§ Required work:
For each of the statements (a), (b), and (c), state yes or no according to the Savigny excerpt, and quote the words from the excerpt that decide it. (a) Savigny's System of Contemporary Roman Law has been translated into Spanish. (b) Savigny was elected rector of Berlin University in 1812. (c) The author holds that the subjective concerns of its author determine how a scientific work is evaluated.

§ Supplied passage:
Postby admin » Fri Jun 08, 2018 5:43 am

Savigny's Research Program of the Historical School of Law and Its Intellectual Impact in 19th Century Berlin
by Hermann Klenner
The American Journal of Comparative Law, Vol. 37, No. 1. (Winter, 1989), pp. 67-80.



"The only certain point which can guide us here is the idea of infinite progression." [1]


It is easier, especially for a Marxist, to find reasons to criticize Savigny than to praise him. Certainly Savigny was a legal theorist of truly international caliber. His early work, "The Right of Property," has been translated into Italian, French, and English; his History of Roman Law in the Middle Ages into Italian, French, and English; his System of Contemporary Roman Law into French, English, and Spanish; and his world-famous treatise, On the Vocation of Our Time for Legislation and Jurisprudence, has been available for more than 150 years in English.

What use has been made of Savigny's works? Is he to be blamed for the fact that Nazi lawyers drew on his concept of "national spirit" (Volksgeist) as an idea of "inexhaustible fertility"? [2] Can we blame Savigny for proponents of racist practice in South Africa, particularly at the Afrikaans-language universities, who refer to Savigny's "spirit of the Volk"? [3]

Perhaps one need not even advance beyond the last century to raise and cultivate aversions against the "cloying troubadour of the pandects" (Heinrich Heine). Does not his strident opposition to the Enlightenment, revolution, democracy, republicanism, communism, and the emancipation of peasants and Jews [4] provide sufficient evidence of his overall position?
Does not his personal position in reactionary Prussia as an Academy member since 1811, as a rector magnificus of Berlin University appointed by the king (and not elected) in 1812, as a member of the Prussian Council of State since 1817, as a Justice of the Court of Appeal of the Rhine province since 1819, as Minister of State and Justice for Legislation since 1842, as President of the Council of State since 1847, as a crown lawyer since 1856, as a member of the House of Lords since 1859, etc., prove what kind of person and teacher this scholar must have been?


Without glossing over the significance of this personal element, but rather building on my previously published opinions, [5] I will herein attempt only to place and evaluate Savigny's research program within the intellectual context of his time. I believe it still to be true that the evaluation of a scientific work is not determined by the subjective concerns of its author -- the road to hell is paved with good intentions -- nor by his personal position in the social hierarchy of his country, but by the objective role that his insights have played in the development of society.

§ Dataset rows:
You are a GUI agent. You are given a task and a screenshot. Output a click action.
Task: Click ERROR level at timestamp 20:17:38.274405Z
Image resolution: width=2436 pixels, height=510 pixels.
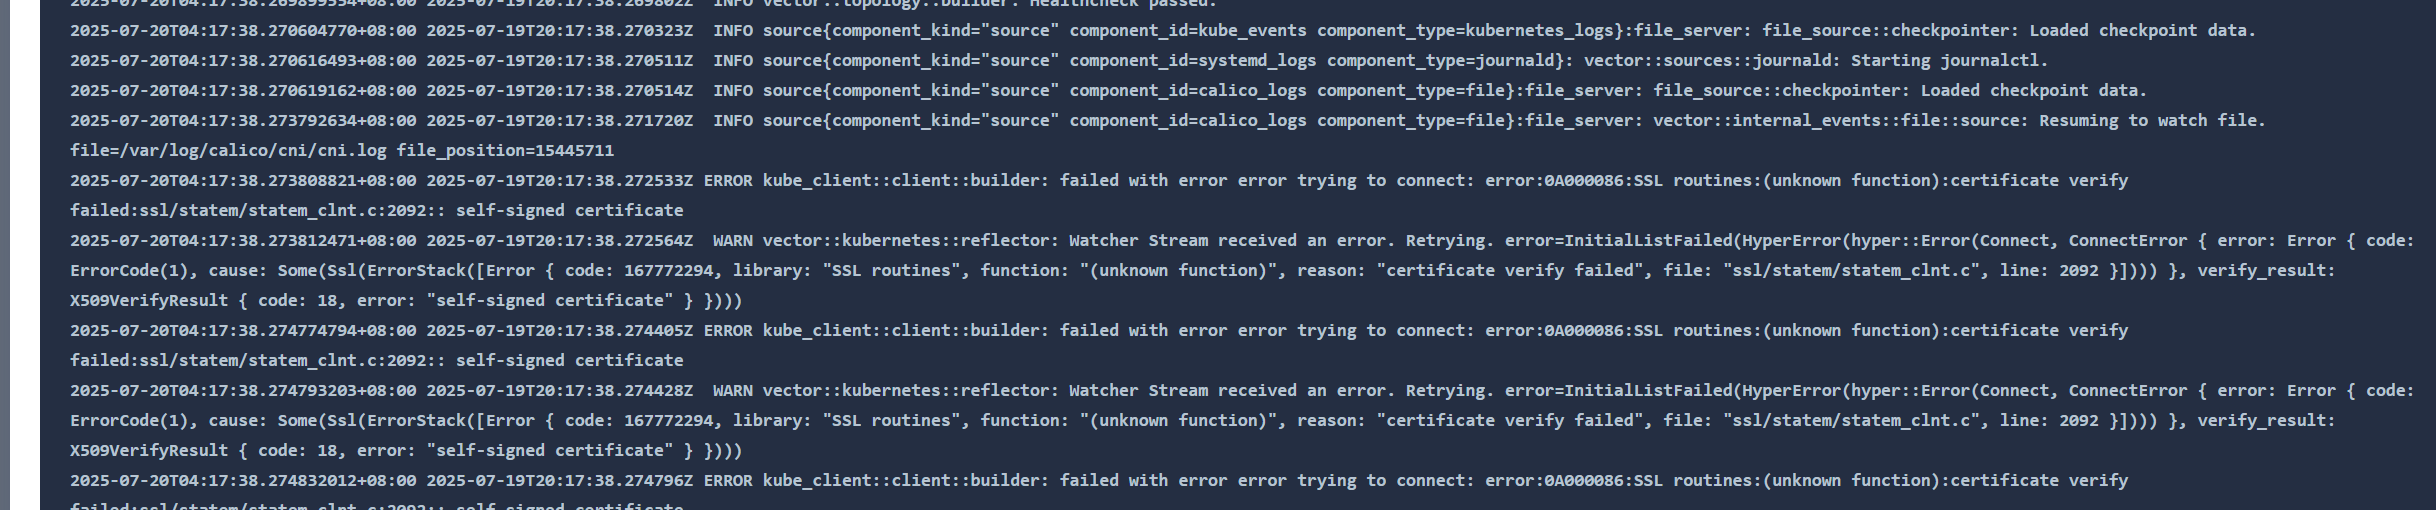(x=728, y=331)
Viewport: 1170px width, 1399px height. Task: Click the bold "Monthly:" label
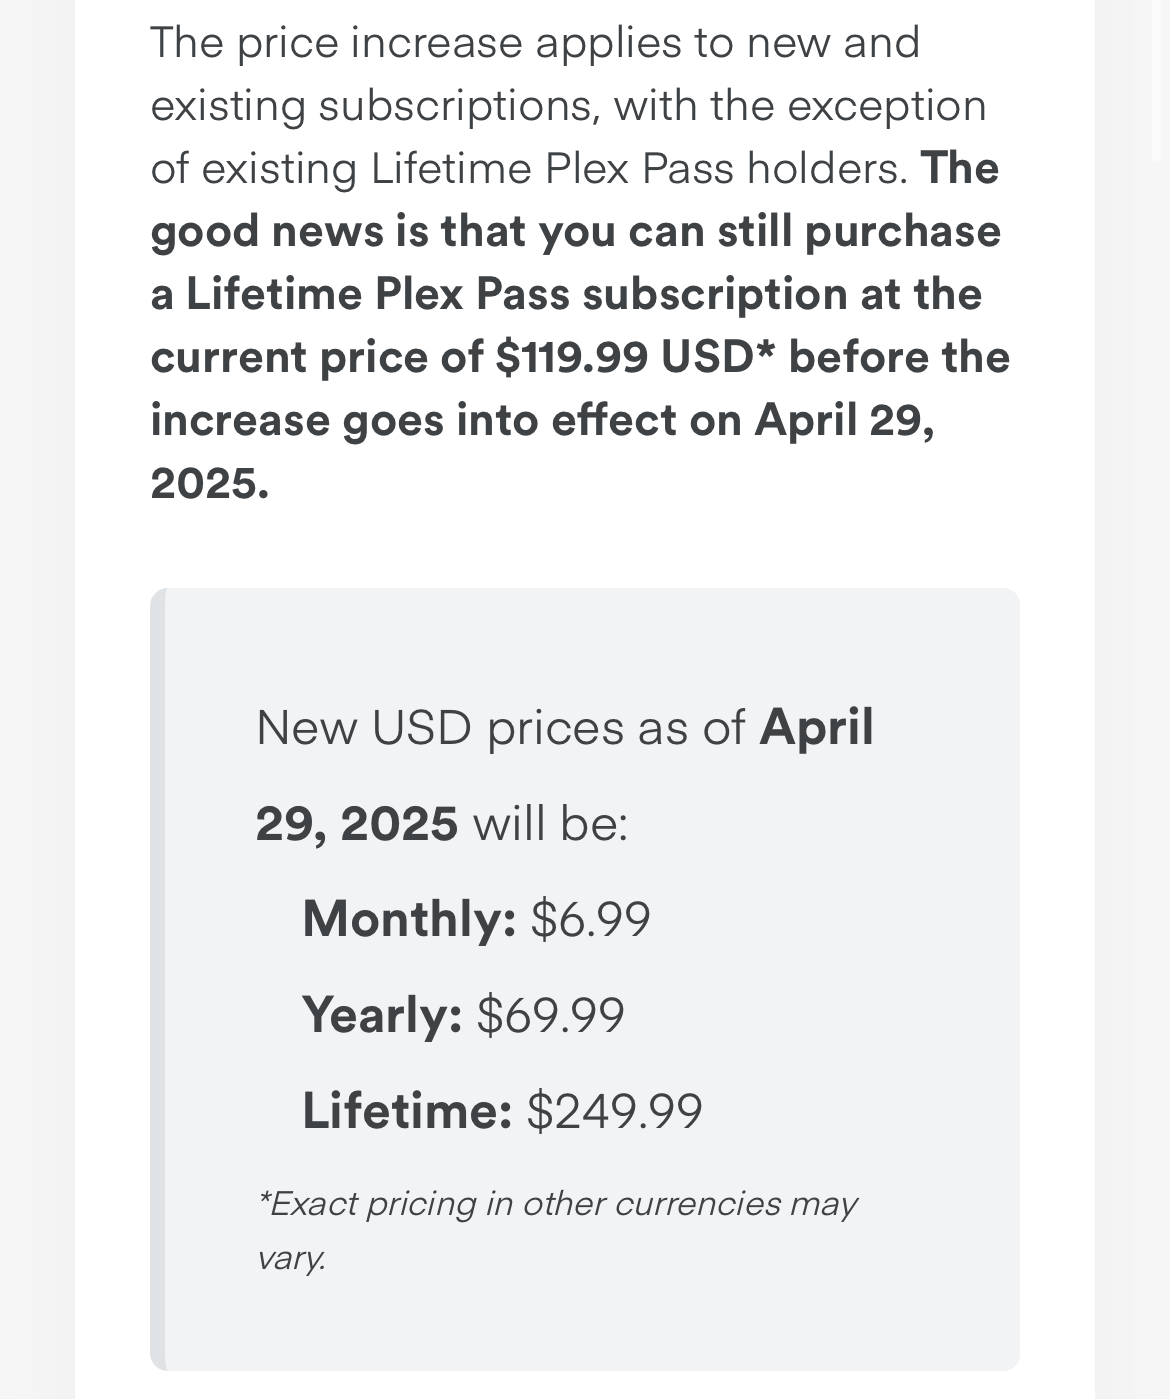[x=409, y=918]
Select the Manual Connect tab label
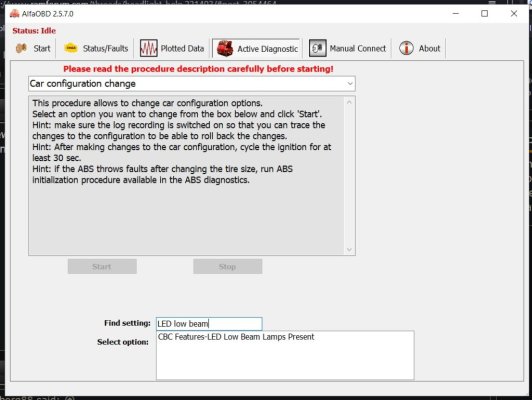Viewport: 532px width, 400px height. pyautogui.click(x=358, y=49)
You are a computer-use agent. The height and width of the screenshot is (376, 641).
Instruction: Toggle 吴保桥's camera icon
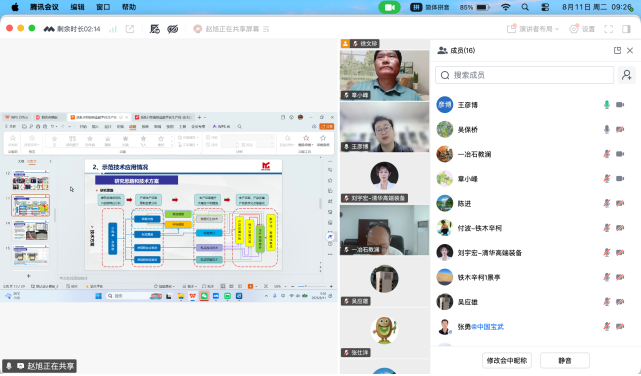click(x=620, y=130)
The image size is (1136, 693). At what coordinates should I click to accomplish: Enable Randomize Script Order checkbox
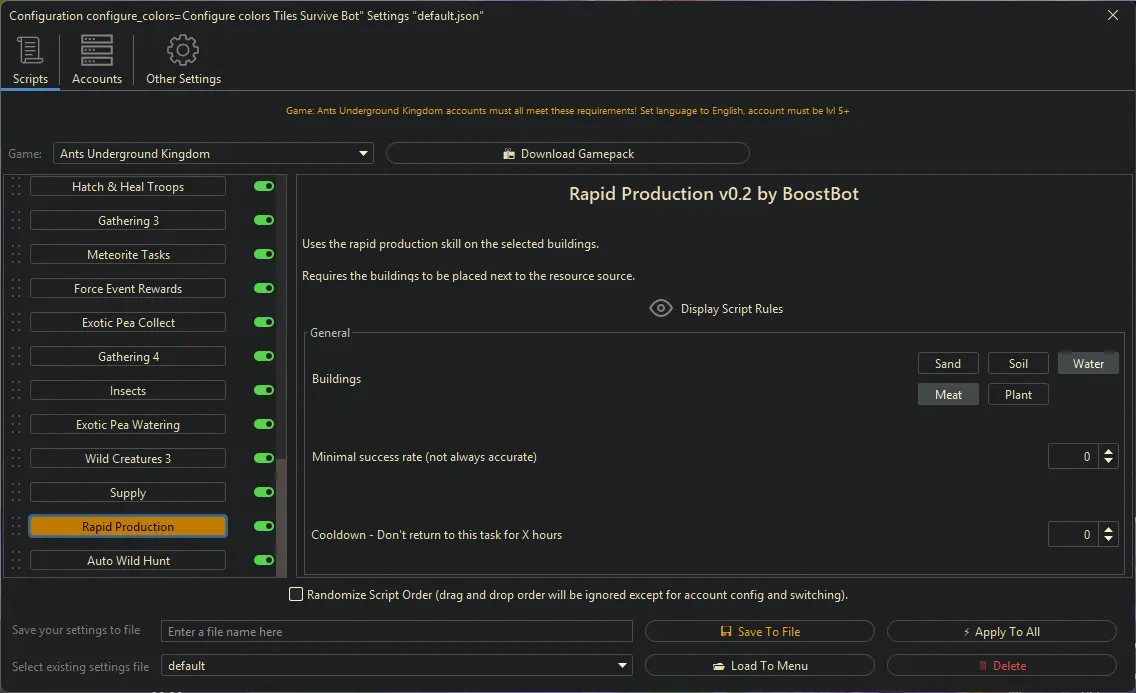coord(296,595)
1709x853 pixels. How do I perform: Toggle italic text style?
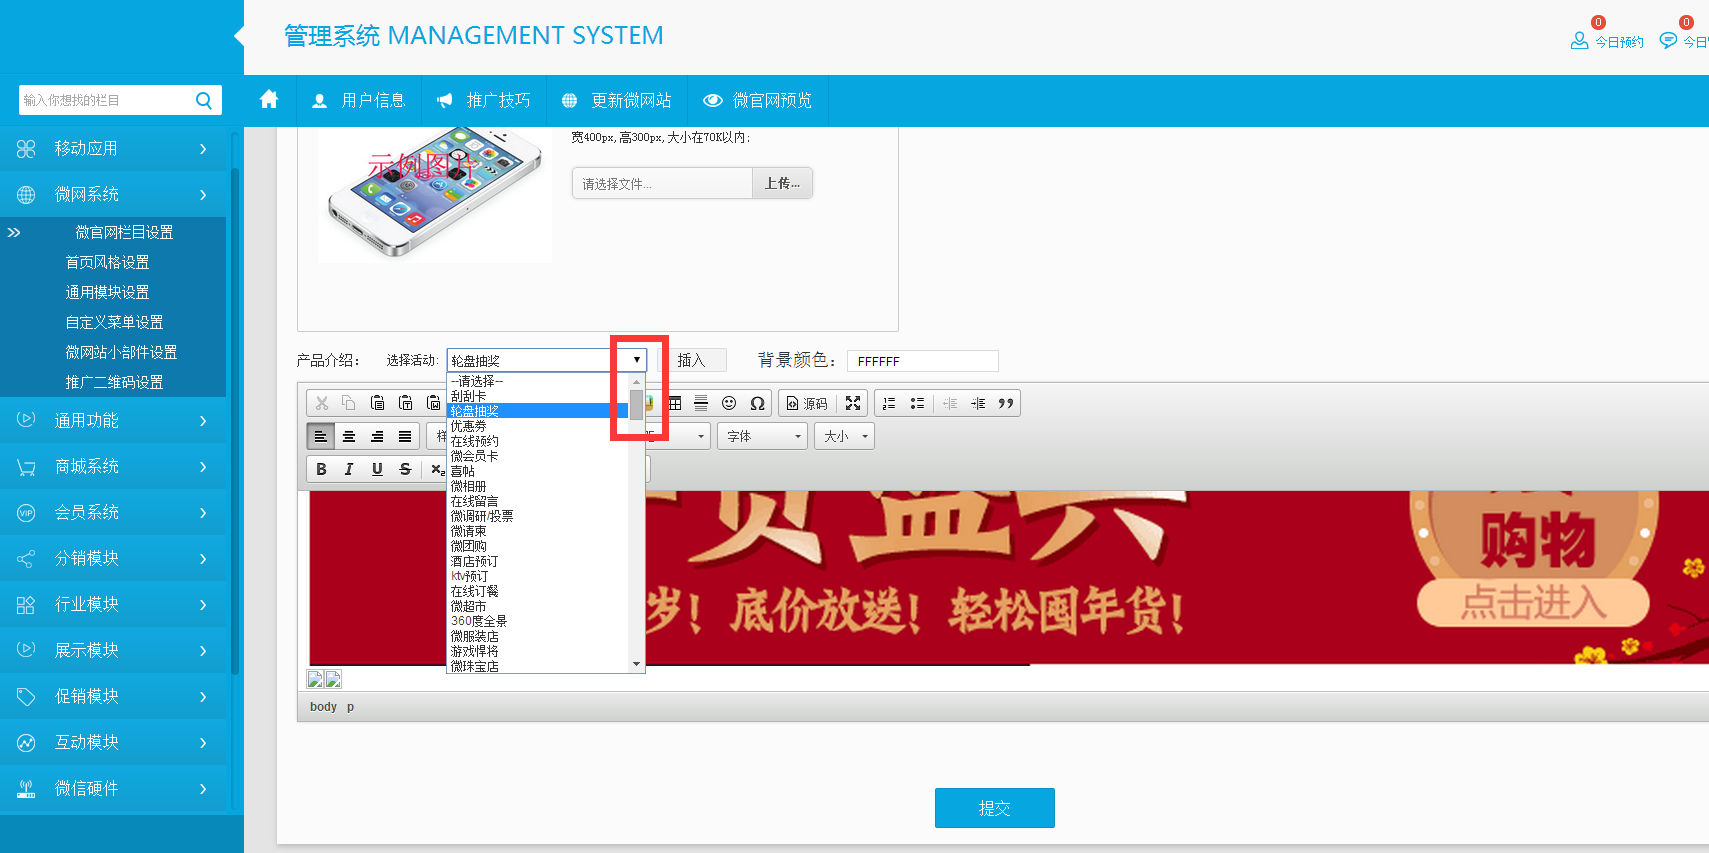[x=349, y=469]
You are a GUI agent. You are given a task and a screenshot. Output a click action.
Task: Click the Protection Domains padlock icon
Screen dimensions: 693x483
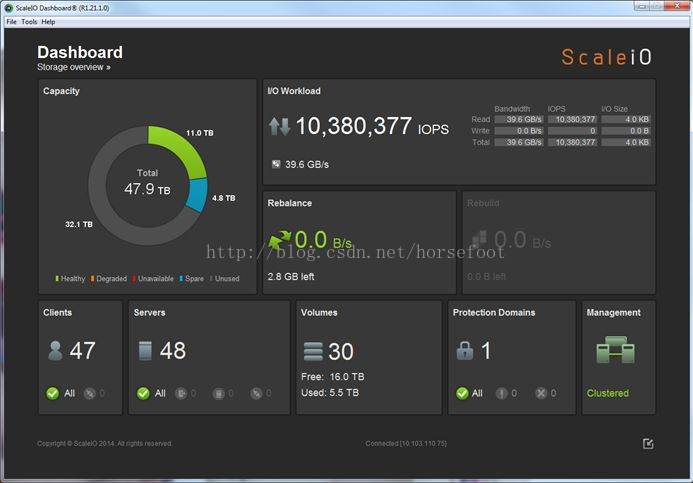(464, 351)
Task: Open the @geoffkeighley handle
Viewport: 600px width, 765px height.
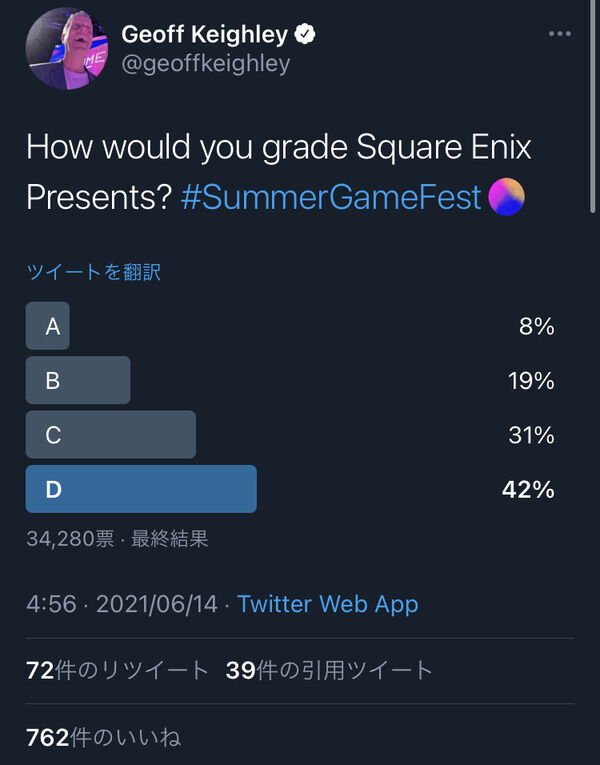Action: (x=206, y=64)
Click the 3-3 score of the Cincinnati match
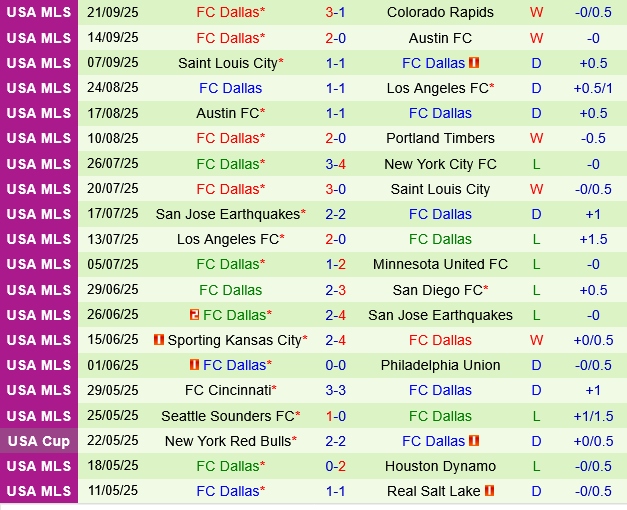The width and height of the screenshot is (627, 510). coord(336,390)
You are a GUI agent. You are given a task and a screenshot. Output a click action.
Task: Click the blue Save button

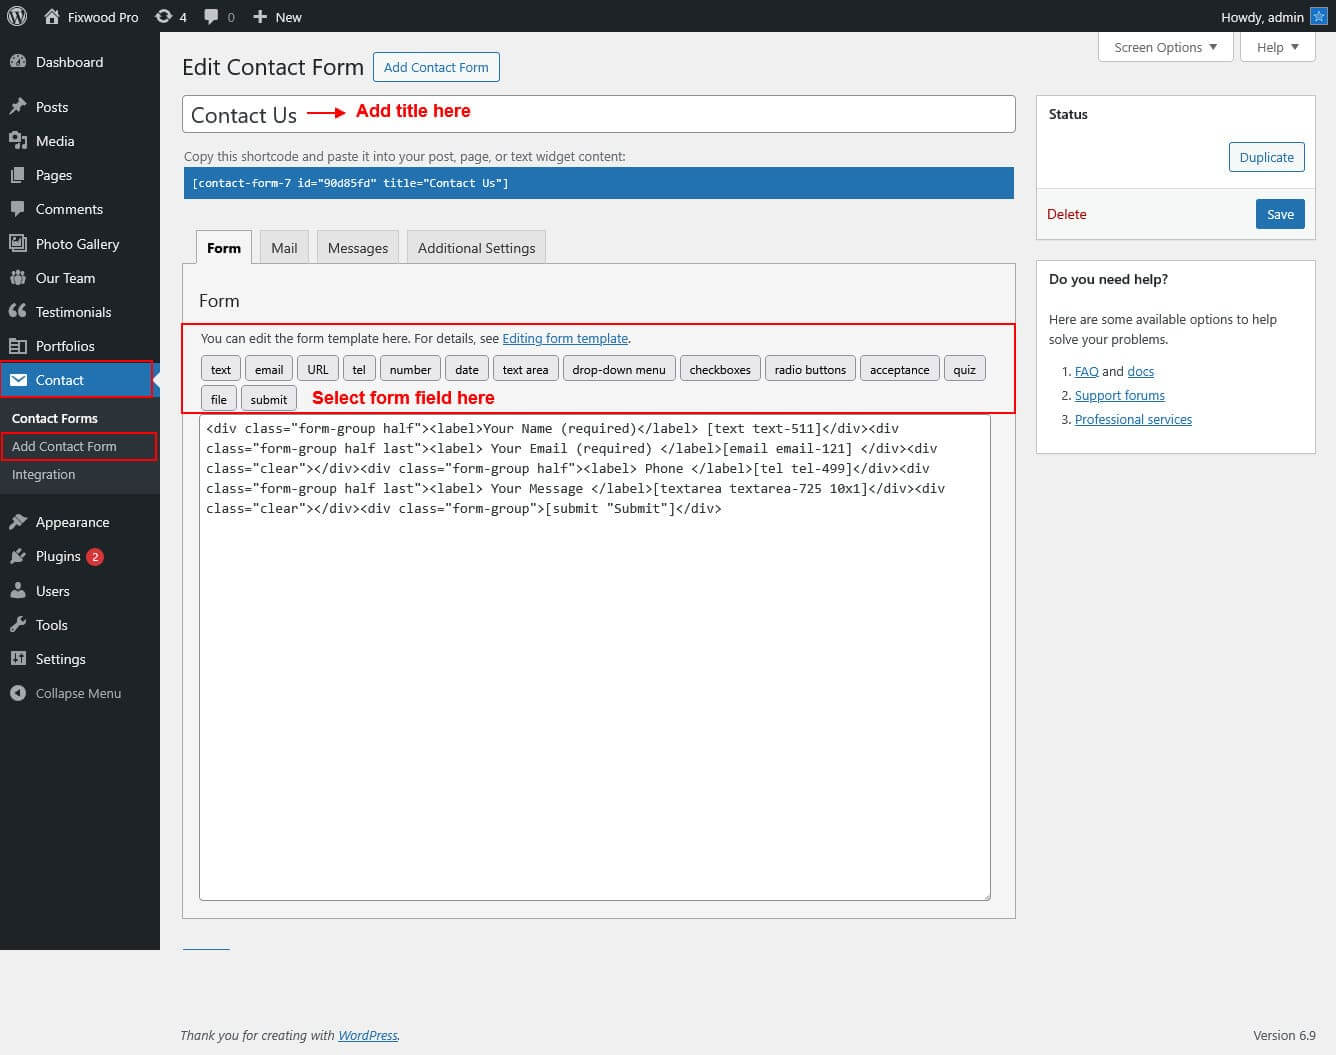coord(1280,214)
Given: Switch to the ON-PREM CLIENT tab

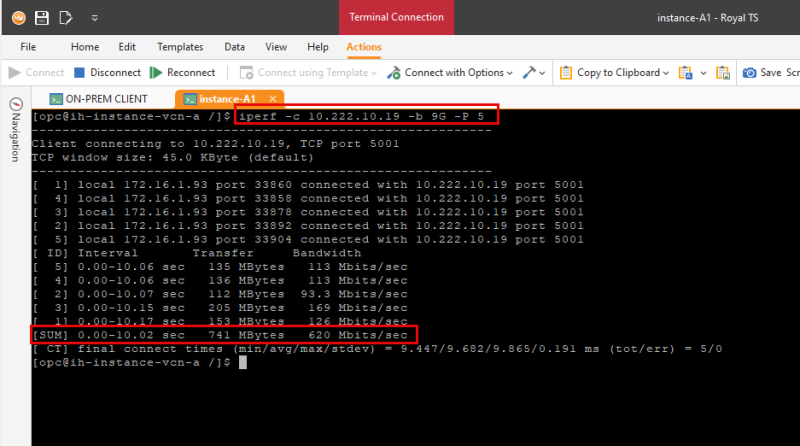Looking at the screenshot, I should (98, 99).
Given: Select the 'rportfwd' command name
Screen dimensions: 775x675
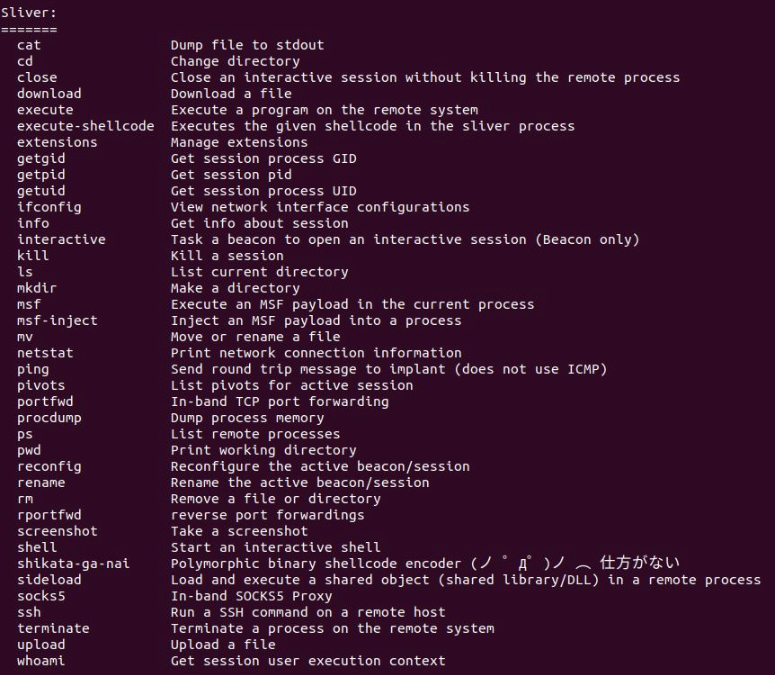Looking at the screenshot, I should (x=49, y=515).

§ Written answer:
(a) Yes: "his System of Contemporary Roman Law into French, English, and Spanish"
(b) No: "a rector magnificus of Berlin University appointed by the king (and not elected) in 1812"
(c) No: "the evaluation of a scientific work is not determined by the subjective concerns of its author"